Location: 2625 North Meridian Street, Indianapolis, Indiana, USA
Opened: In 1926 as residential hotel "for persons of distinction." La Provence, the "woman-only" bar, opened in 1953.
Closed: Hotel still open, though now doing business as Marrot Apartments. No evidence that La Provence is still open.
Here is the (condescending) notice in the Milwaukee Journal announcing the opening of La Provence on November 6, 1953:
Who Buys the Drinks in Women Only Bar?
Indianapolis, Ind. (AP) The Marrot, a fashionable hotel, announced Thursday that it would soon open a bar for women only.
Men can get into the gold and turquoise La Provence only if they are escorting a woman.
There is an added gimmick. The women may keep the fancy decanters if their order empties the bottle.
The story was also picked up by the Chicago Tribune (pay per view) and the Modesto Bee.
----
What you are asked to do> Transcribe the part of the page about the Marrot hotel and its La Provence bar, starting with "Indianapolis, Ind. (AP)" and going on through "empties the bottle.".

Information shown>
----
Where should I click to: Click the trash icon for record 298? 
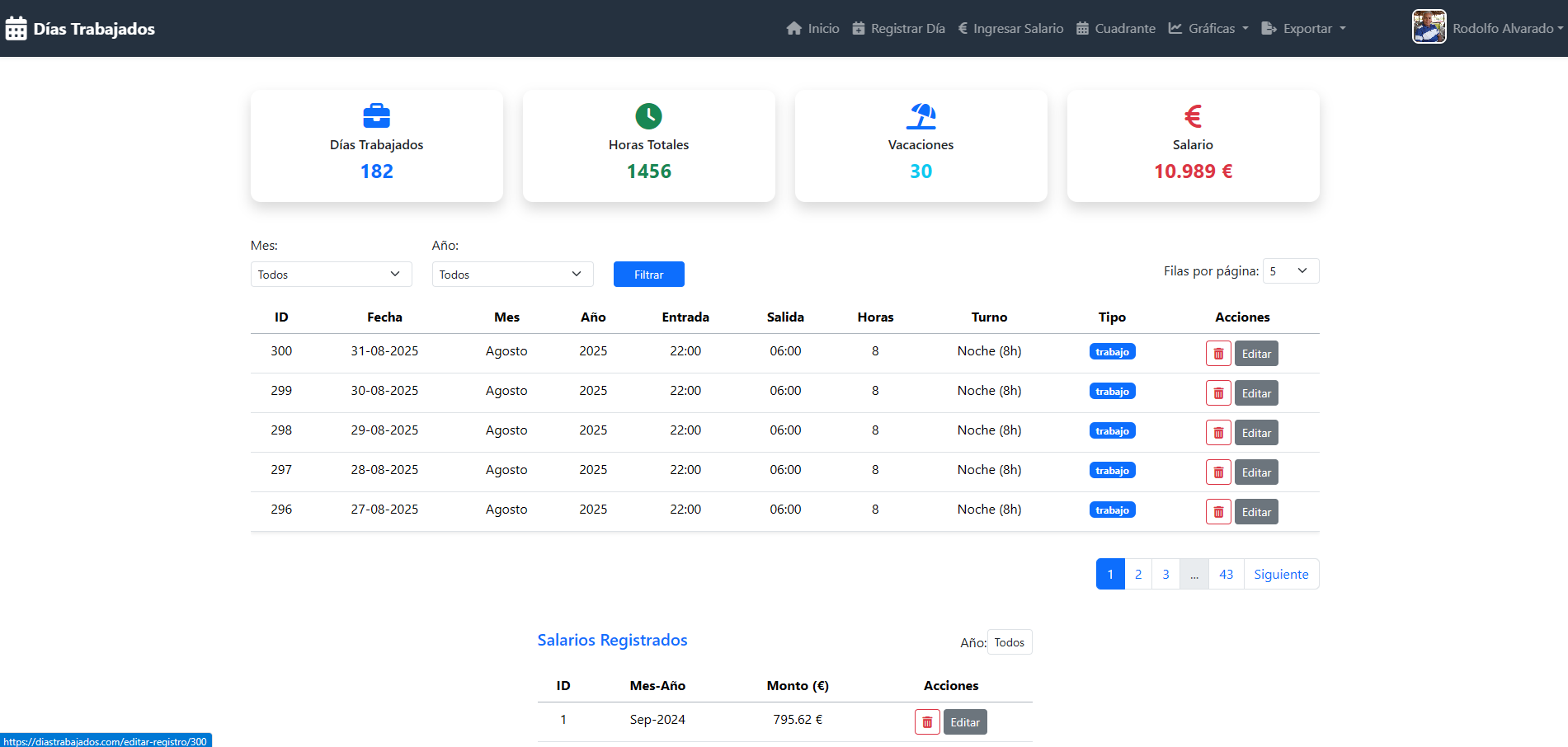(x=1218, y=433)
----
Finished task>
Indianapolis, Ind. (AP) The Marrot, a fashionable hotel, announced Thursday that it would soon open a bar for women only.
Men can get into the gold and turquoise La Provence only if they are escorting a woman.
There is an added gimmick. The women may keep the fancy decanters if their order empties the bottle.